La Cancel Culture et le mouvement woke ne viennent pas de Black lives matter, ils ne sont pas nés dans les ghettos noirs des années 2010, mais sont issus d’un long processus de dénigrement de l’Occident blanc et chrétien qui touche à la fois l’histoire, l’art et la littérature : dès les années 1990, il s’est manifesté à la fois dans la repentance prêchée par Rome, dans la censure de chefs d’œuvres classiques, Shakespeare en tête, et dans le théâtre ou l’opéra « revisités » par les mises en scène ou accompagnés « d’avertissements » au public par les responsables des salles. Cette longue croisade visant à « l’inclusion » arc-en-ciel de toutes les « diversités » (raciale d’abord mais très vite aussi « genrique »), touche aujourd’hui Turandot, ce monument de Puccini que le Met, le grand opéra de Manhattan, programme cette année en l’assortissant d’une notice faisant toute réserve sur son contenu politique.
Shakespeare première cible de l’arc-en-ciel
On en a maintenant l’habitude.

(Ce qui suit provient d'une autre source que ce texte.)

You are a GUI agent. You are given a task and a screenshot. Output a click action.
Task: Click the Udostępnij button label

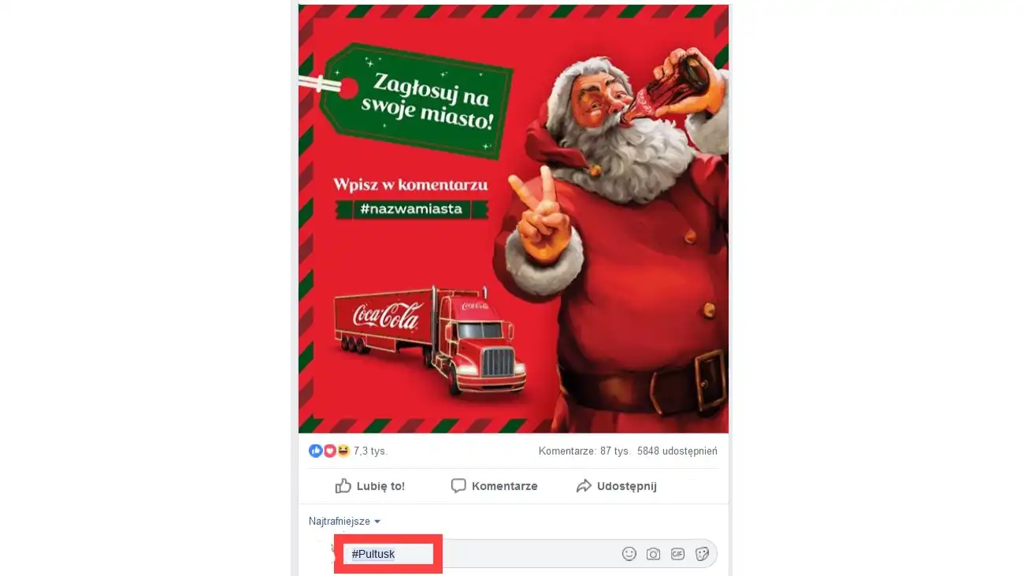(627, 486)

On ne peut plus rêver sur les falbalas et les malheurs de Scarlett O’Hara sans qu’un avertissement ne barre le DVD d’Autant en emporte le vent pour vous mettre en garde contre les « stéréotypes racistes » d’une œuvre à recontextualiser d’urgence. Et tout à l’avenant. La première censure de Shakespeare remonte à 1994 si ma mémoire est bonne, elle concernait Le marchand de Venise, mais depuis le grand Will s’est fait épingler je ne sais combien de fois, pour Othello, bien sûr, mais aussi Falstaff, terriblement incorrect, etc. Rien ne doit surprendre dans une société où l’on déboulonne Louis XIV, Voltaire et Victor Schoelcher de leur socle, et où les universités anglaises sont priées d’ôter les bustes de Blancs trop nombreux dans leurs niches aux yeux des nouveaux (et sensibles) étudiants qui les fréquentent.
Turandot au pilori du Met
Quant à l’opéra, on croyait avoir touché le pire voilà vingt ans devant certaines « relectures » de Mozart ou Wagner, mais ce n’était rien auprès d’aujourd’hui. Le pauvre Rameau et ses Indes galantes ont été d’abord montrées du doigt, puis ce fut au tour de Puccini. En 2022, à Londres, le Royal Opéra House avait retaillé à sa manière Mme Butterfly, où l’on voit beaucoup un Japon qui n’est plus aux normes du politiquement correct, afin qu’il soit « plus en phase avec le contexte historique de l’histoire ». Aujourd’hui, c’est au tour de Turandot, qui se passe en Chine, une Chine de fantaisie imaginée par le librettiste et Puccini. Christopher Browner, qui est là-bas une sorte d’immense sous-sommité, a écrit le plus sérieusement du monde que Turandot « regorge de contradictions, de distorsions et de stéréotypes raciaux ». En déplorant que « de nombreux spectateurs d’origine chinoise aient du mal à voir leur propre héritage être récupéré, fétichisé ou dépeint comme sauvage, assoiffé de sang ou arriéré ».
Opéra, préjugés politiques et diversité obligatoire
Dame oui, les spectacles, pièces, films, opéras, regorgent de contradictions, d’erreurs, de types et stéréotypes, et tout cela reflète l’époque et la société qui les produit ! Tendons nos rouges tabliers, il pleut des vérités premières ! En raisonnant comme le Met, c’est tout le spectacle du monde, toute la littérature, y compris contemporaine, qu’il faudrait assortir d’un avertissement. Surtout contemporaine, car ce ne sont pas les préjugés d’hier qui tuent, c’est ceux d’aujourd’hui. Mais au Met, on se soucie peu de cohérence ni de salubrité intellectuelle, on poursuit un objectif politique en phase avec la révolution arc-en-ciel. Voilà trois ans, le Metropolitan Opera a engagé une « directrice de la diversité » en la personne de Marcia Sells, qui s’est donné pour priorité de lancer « un plan de diversité, d’équité et d’inclusion ». Là-bas, il faut croire au covid, au réchauffement du climat par l’homme, et chasser le mâle blanc hétérosexuel.